I explored around the locomotives, entering and looking inside. Taking pictures and then I went back inside the building and looked at the exhibits from parts of a train, to rail tracks, lights and anything related to railroads and its vehicles. As I walk here is the continuation the museum’s history.
“A volunteer crew erected a fence in the summer of 1985 for enclosing the property and to protect the outdoor displays. Because the Museum would also need some office space, gift shop space, and indoor display space, a lease for a small portion of the Player Piano building was also negotiated.

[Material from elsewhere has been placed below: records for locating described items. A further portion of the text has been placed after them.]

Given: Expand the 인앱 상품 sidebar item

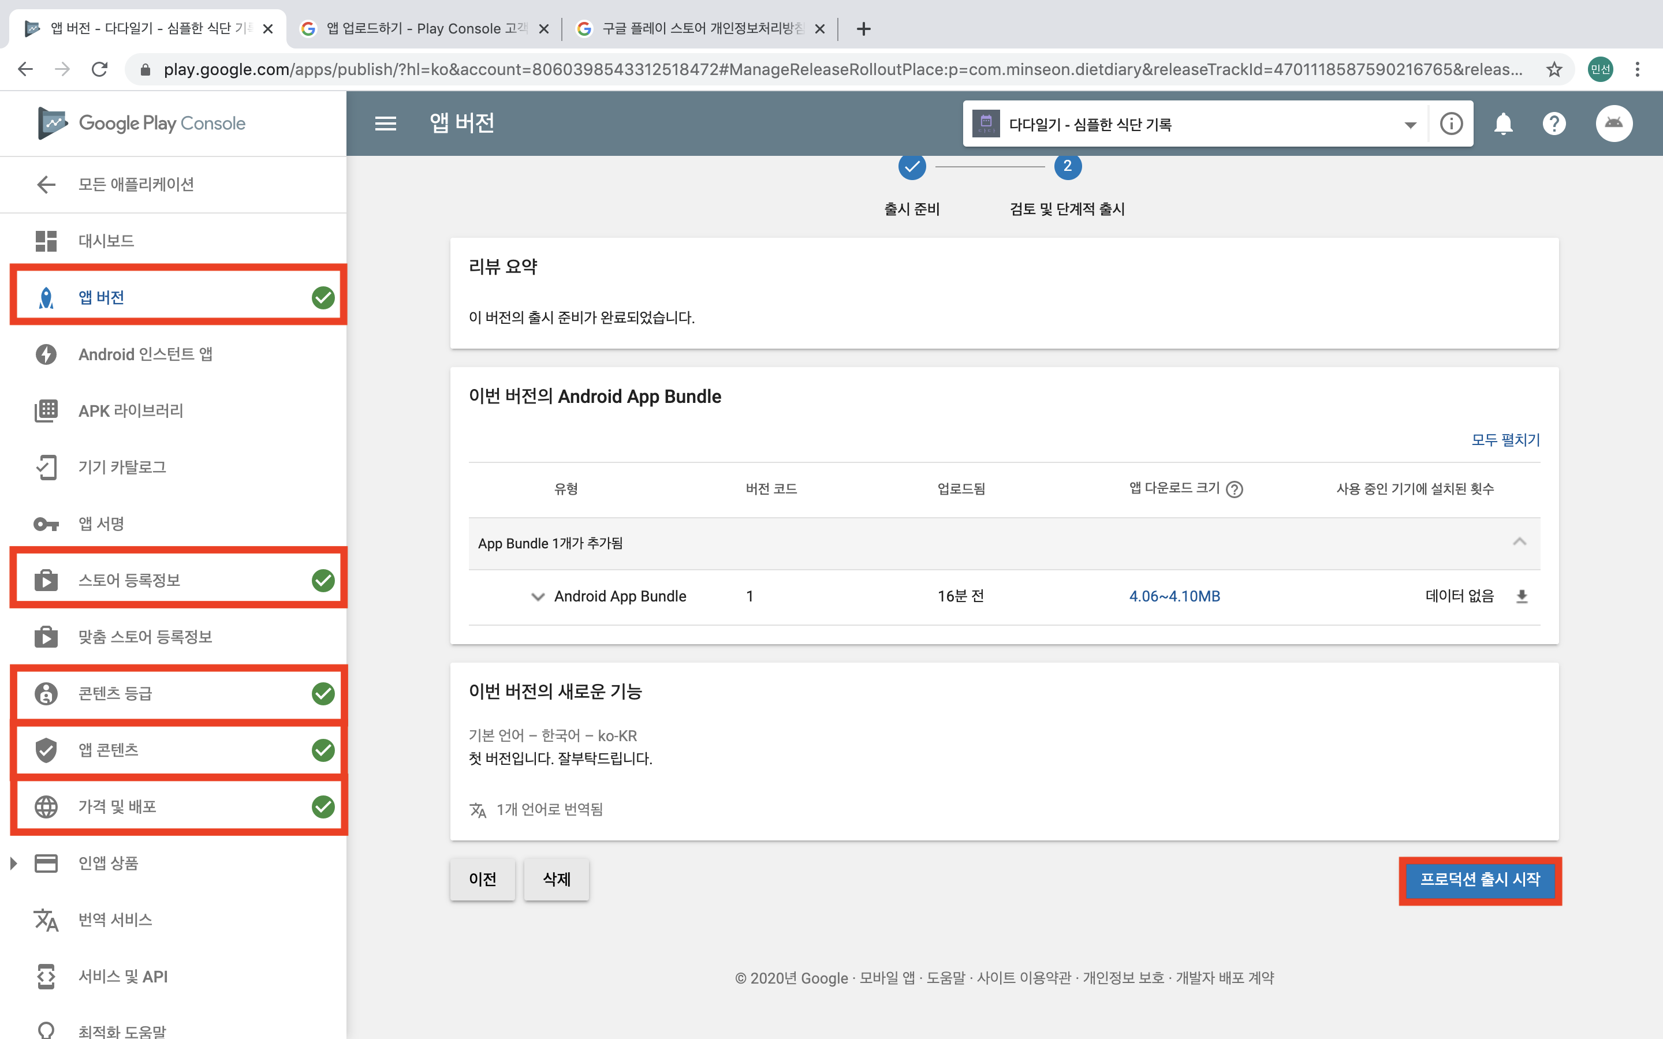Looking at the screenshot, I should tap(13, 863).
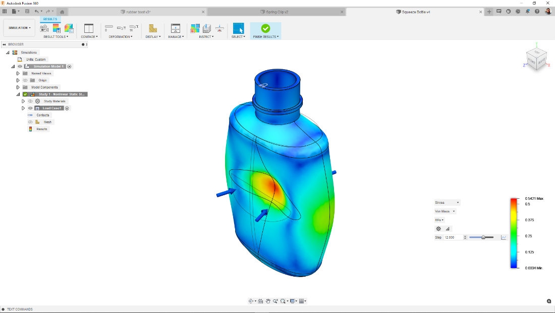Open the legend settings gear icon
The width and height of the screenshot is (555, 313).
438,229
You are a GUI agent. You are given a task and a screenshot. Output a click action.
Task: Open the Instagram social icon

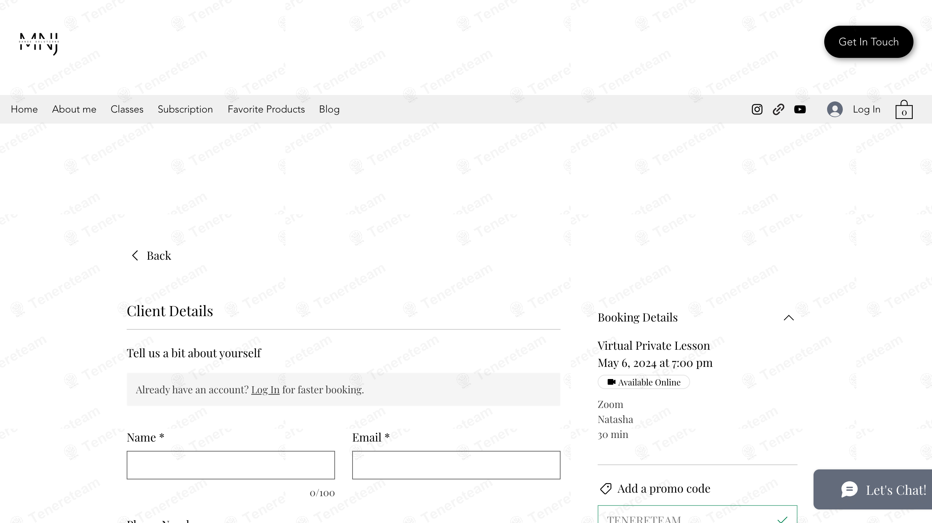pyautogui.click(x=757, y=109)
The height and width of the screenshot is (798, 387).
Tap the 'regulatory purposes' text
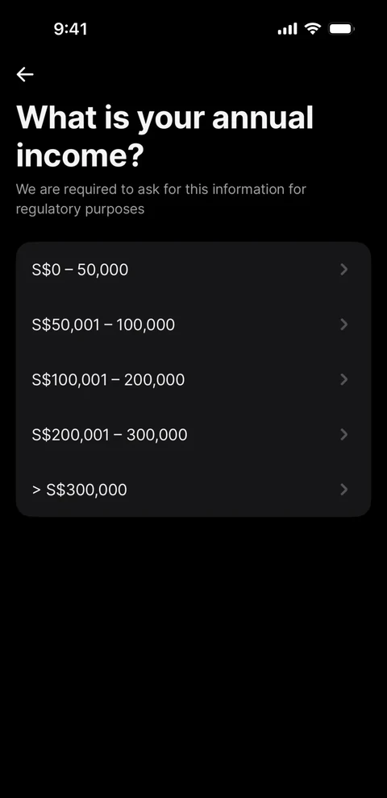(80, 209)
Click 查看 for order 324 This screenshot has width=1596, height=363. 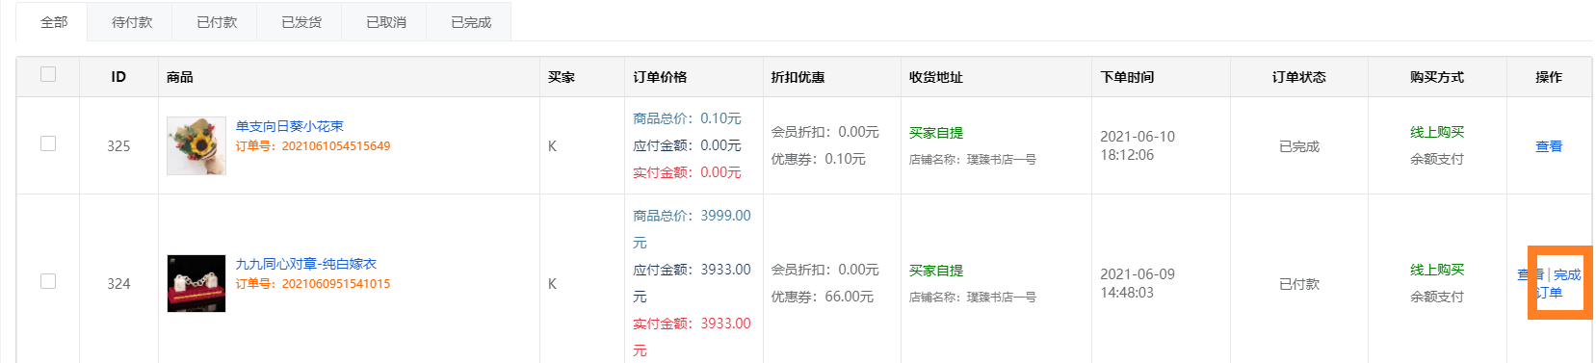coord(1530,274)
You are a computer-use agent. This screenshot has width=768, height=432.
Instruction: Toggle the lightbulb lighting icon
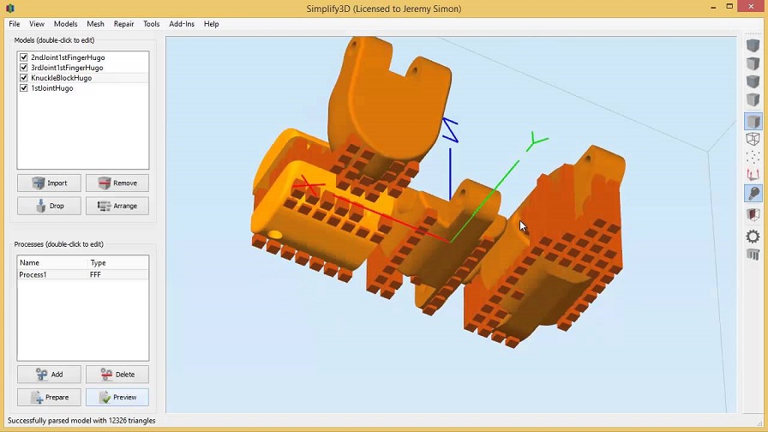click(753, 193)
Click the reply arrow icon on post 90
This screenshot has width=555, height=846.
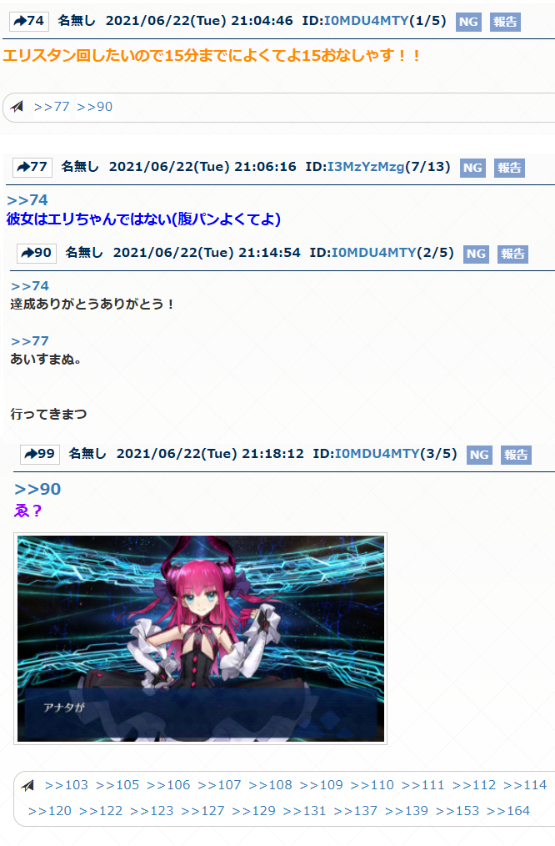coord(28,253)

Doors were first opened to the public in December 1986. The Museum held a “Grand Opening” the following June and by then a small admission was charged instead of relying only on donations and gift shop sales for income.
After its official opening the GPTM has acquired additional rolling stock over the years — such as two industrial locomotives, some cabooses, a tank car, and a former Santa Fe diesel electric locomotive — and various artifacts and memorabilia, and books.
In addition to visitors from the Wichita and the nearby surrounding area, there have been visitors from other parts of Kansas, numerous other states, and a variety of foreign countries.”
It didn’t take much long for me to look around the museum, and even though there were some souvenirs to be bought. I held myself from doing so. I went out and look for Deelow and Corvo since the rain have start sprinkling.